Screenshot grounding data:
--------------------------------------------------

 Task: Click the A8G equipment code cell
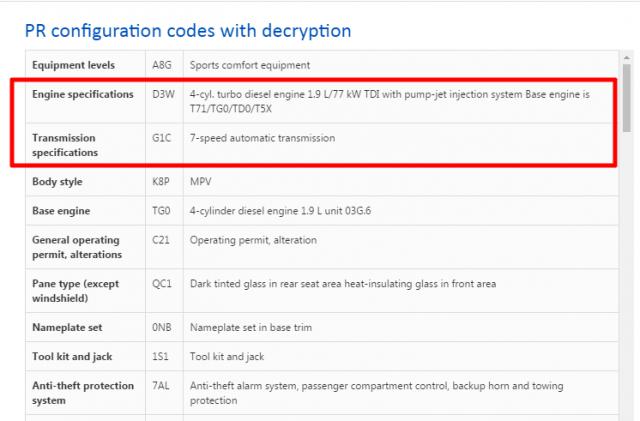[162, 65]
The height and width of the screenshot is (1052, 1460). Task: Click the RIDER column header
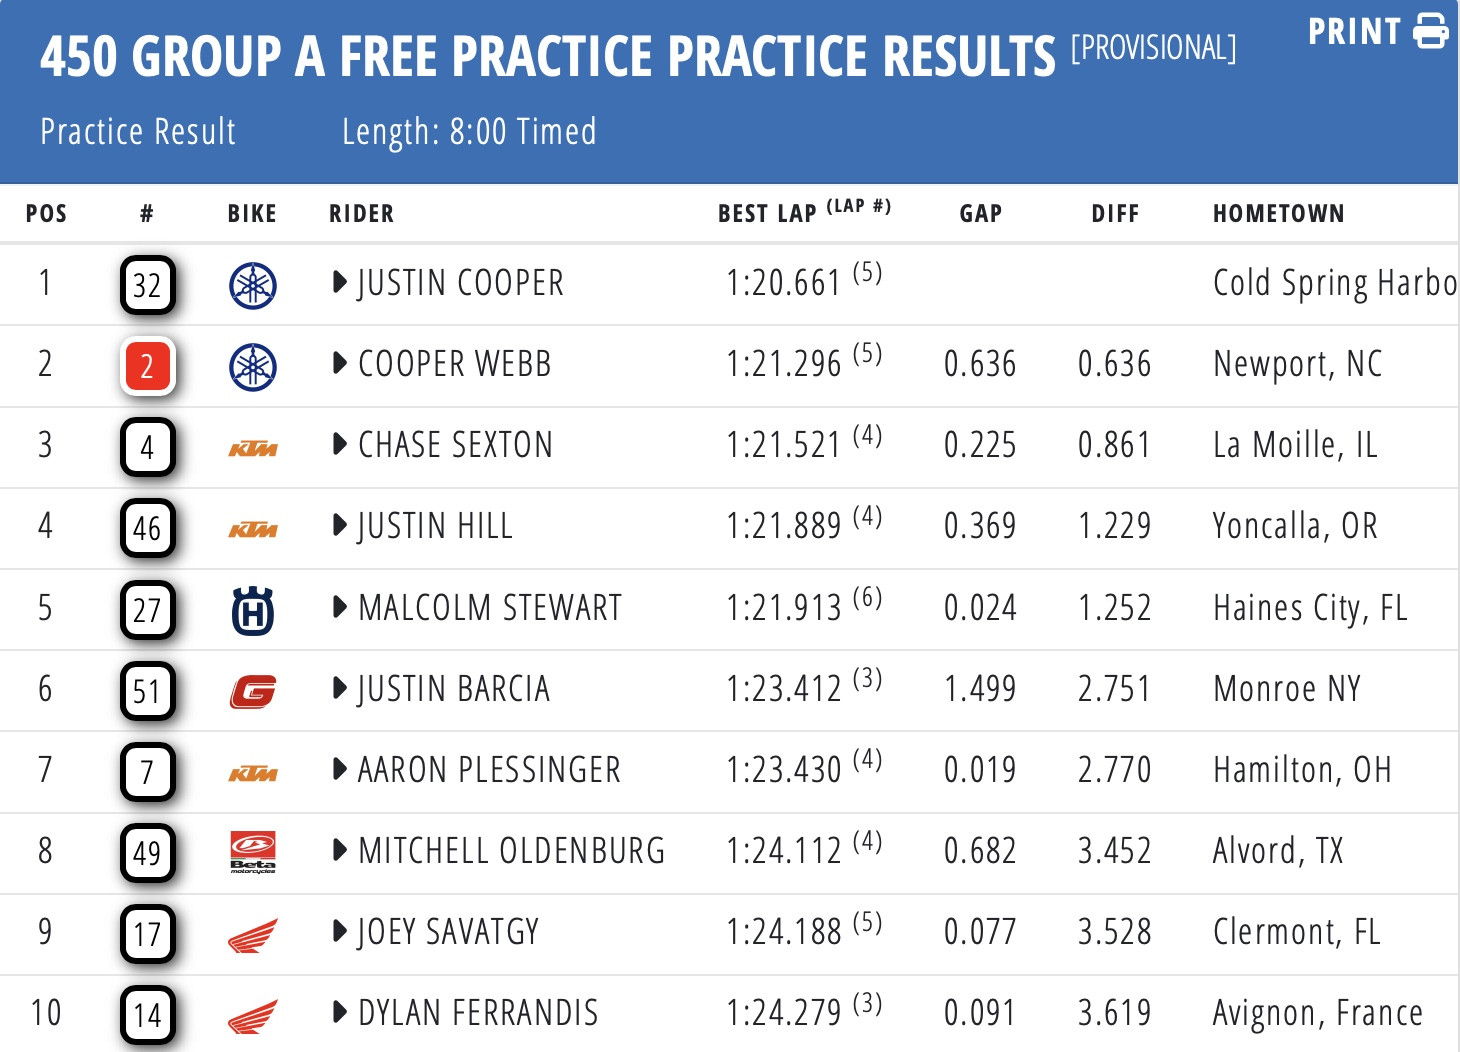tap(361, 213)

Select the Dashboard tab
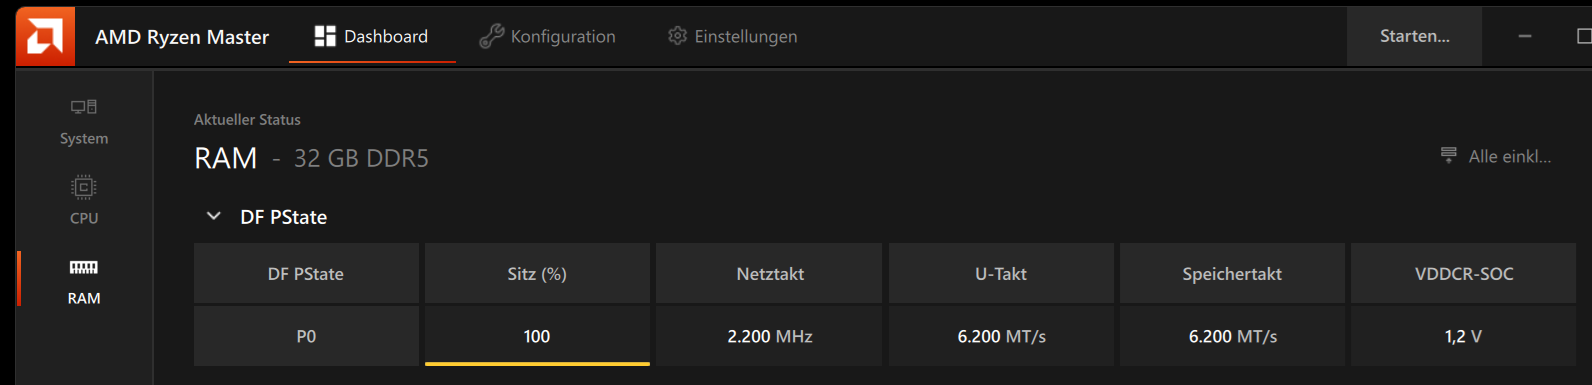[372, 36]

--------------------------------------------------

Your objective: Could you write out every record exactly, leaving the pictures out?

Result:
 Task: Click the A8G equipment code cell
[162, 65]
The height and width of the screenshot is (1052, 1460). Task: Click the RIDER column header
tap(361, 213)

Select the Dashboard tab
[372, 36]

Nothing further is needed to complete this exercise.